Wednesday, July 16, 2008

I'm Learning...

In the past week or so I've had the opportunity to see and learn that this life is not about some end result. I feel like in the experiences I've had recently I am truly starting to lean that this life is about the process. Raising support can be very difficult, and I am starting to imagine how excited I am going to be the day God provides 100% of my funding to move to South Africa on STINT. I find myself thinking about it a lot actually. The other day I was praying with a friend and one of our STINT Team leaders, and I realized that I was focusing too much on the end result. She has said it several times before, but I think for the first time it really sank in that "it is about the process, not the result". I am starting to see what it looks like to walk through it with the Lord, instead of asking for a way out of it. 

I confess that I am someone who has struggled and continues to struggle with wanting to perform and meet some standard. It would be a shame for me to fall into some standard during this amazing but challenging process of raising support. The standards I've come to set for myself in the past have always limited the way I see God moving in my life and in the lives of those around me. My interactions this week have helped me see that there is so much to gain in the process of pursuing the Lord in this. It is not about making it to 100%, and its not about meeting some goal I came up with. This process is about finding God in every conversation, support appointment, and every new relationship built. I am learning that this life is about finding God in every step made during our days. 

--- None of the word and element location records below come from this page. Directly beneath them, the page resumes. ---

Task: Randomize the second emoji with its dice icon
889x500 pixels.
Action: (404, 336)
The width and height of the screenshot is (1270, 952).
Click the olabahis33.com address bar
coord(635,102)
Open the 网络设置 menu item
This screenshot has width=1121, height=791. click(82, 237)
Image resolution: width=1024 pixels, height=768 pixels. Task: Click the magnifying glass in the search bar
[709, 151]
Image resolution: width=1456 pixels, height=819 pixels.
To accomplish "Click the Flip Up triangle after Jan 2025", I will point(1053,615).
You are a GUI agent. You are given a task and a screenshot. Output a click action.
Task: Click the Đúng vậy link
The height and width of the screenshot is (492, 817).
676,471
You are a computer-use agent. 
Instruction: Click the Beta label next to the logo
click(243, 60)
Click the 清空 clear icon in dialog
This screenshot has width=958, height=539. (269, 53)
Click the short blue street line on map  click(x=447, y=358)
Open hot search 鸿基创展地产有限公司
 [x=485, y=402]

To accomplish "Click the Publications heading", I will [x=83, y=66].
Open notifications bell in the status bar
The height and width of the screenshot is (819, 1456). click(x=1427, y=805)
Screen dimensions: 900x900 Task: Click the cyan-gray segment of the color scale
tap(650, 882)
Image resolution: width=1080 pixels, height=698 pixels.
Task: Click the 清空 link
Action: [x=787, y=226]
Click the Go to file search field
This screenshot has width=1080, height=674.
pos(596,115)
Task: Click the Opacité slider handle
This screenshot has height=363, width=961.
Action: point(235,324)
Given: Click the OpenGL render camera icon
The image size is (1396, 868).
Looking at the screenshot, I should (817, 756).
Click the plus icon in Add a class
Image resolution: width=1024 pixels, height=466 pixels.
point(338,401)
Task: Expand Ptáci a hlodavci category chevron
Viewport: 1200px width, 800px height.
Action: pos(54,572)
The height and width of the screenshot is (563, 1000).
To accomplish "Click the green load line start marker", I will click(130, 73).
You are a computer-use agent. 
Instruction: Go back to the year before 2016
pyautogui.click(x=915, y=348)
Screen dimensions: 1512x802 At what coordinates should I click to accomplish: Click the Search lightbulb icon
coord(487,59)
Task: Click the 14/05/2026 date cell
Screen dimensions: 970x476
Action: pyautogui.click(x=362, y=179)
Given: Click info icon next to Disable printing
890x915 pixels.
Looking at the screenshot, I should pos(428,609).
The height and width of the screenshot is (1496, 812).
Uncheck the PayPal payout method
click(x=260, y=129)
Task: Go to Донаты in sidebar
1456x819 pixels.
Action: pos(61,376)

It's been a privilege finding the Lord in every meeting. I have been so blessed to meet with people and have them share their hearts with me. In seeing and experiencing their passion to see God glorified, I've come to realize that I would never want to move to South Africa without taking all of these people with me. I am so thankful that God has used this process of raising support to teach me to look for him in all that I am doing, and that it is okay to depend on others to help me pursue His perfect will. 

Thank you to everyone who has taken the time to sit with me. I have learned so much in those times.